南初重新靠回枕头上,心中浮起的喜悦随着窗外狂风呼啸的景象而逐渐消散:“不行,太危险了。”
“我要跟她打电话。”
vic啊了一声,在南初越来越冷的眼神中只好将手机递了过去,并转身离开。
“vic,什么事?”
南初舔了舔唇边的伤口,突然有些胆怯。
她不知道鱼鱼会不会在听见她的声音后直接挂断电话,也不知道自己这时候应该说些什么。
一阵沉默后,电话那头传来问询的声音。
“……南初?”
谢稚鱼说完这句话后捂住了听筒,用动作示意心理医生自己先去门外接一个电话。
紧接着靠在走廊的墙上,看着窗外的树荫全都东倒西歪,被吹往同一个方向。
耳边只有狂风呼啸声,电话那边却依旧没有回应,她拿下手机扫了眼通话界面,在沉默间挂断了电话。
但是电话很快又重新打了进来。
“vic,有什么事。

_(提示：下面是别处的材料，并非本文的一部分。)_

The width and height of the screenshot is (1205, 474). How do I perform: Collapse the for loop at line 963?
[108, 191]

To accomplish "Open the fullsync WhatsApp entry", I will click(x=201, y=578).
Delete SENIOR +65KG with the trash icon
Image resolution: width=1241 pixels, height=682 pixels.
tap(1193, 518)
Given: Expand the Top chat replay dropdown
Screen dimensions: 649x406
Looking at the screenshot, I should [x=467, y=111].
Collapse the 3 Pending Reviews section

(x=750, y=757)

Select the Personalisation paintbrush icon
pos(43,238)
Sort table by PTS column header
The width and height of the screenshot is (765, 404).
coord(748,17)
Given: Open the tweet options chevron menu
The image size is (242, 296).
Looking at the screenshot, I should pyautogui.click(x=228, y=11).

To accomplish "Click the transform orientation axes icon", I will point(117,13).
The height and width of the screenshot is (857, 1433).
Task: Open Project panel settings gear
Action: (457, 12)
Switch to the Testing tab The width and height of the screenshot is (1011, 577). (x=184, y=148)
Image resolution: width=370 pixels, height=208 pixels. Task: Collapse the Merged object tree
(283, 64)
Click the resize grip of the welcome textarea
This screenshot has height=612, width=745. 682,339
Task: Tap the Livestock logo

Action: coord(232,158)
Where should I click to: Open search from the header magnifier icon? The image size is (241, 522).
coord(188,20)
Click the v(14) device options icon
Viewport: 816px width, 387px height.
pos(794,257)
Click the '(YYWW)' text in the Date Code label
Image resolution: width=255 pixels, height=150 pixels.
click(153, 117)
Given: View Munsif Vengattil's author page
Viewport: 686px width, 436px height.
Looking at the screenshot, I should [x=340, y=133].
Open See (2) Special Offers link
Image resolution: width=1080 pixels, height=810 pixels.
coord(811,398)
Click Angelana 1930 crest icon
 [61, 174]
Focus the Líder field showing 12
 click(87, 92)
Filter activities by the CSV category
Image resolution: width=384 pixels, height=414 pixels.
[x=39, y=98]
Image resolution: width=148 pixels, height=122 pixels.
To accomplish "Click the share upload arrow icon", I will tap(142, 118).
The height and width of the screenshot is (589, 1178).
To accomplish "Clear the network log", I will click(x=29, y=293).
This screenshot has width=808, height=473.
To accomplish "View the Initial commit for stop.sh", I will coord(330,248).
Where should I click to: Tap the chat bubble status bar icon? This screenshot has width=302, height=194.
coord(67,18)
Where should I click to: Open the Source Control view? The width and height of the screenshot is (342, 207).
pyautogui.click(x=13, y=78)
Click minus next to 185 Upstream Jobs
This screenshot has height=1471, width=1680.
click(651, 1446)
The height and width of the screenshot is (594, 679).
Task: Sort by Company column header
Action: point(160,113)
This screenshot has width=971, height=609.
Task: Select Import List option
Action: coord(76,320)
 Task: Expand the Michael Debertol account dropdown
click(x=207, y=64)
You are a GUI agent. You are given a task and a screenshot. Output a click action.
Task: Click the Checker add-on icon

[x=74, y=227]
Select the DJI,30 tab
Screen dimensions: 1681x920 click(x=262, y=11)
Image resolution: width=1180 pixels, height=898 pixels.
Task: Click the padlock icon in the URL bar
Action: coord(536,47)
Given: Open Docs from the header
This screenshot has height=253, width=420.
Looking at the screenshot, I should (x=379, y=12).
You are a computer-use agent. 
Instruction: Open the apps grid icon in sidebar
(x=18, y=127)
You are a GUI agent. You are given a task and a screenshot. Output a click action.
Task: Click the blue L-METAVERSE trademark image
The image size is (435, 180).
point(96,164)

”她好脾气地重新问道。
南初沙哑的嗓音终于从电话那边传来:“鱼鱼,现在天气不好,等会儿我喊司机来接你,不要自己坐车过来。”
“过来?”谢稚鱼疑惑地问了一句,很快反应过来南初是什么意思,“我有点事,就不过来了。”
这就是不来的意思了。
她们好像又回到了之前客客气气的状态。
也是,鱼鱼的脾气多好,就算之前发生了那些,只要用苦肉计就能获得她再次的安抚,这仅仅只是因为——
谢稚鱼就是这样一个心软的人。
南初扬起的嘴角扯平,才堪堪浮现出的喜悦消失殆尽。
鱼鱼从来都是这样,和任何一个人都没有关系,就算生病的人不是南初,而是其他任何一个人,她都会去照顾。
南初攥紧手机,丝毫不顾自己因为这个动作而再次肿胀起来的手背:“嗯,那我来见你。”
“我想见你,很想。”
这是她第一次没有用任何借口和手段,只是用话语来恳求。
电话那头突然很沉默,只有及其细微的风声。
“不行。”谢稚鱼泠泠的嗓音明明就在耳边,却仿佛从及其遥远的天际传来,“我这些日子都有事,过段时间再说吧。”
“你……好好休息。”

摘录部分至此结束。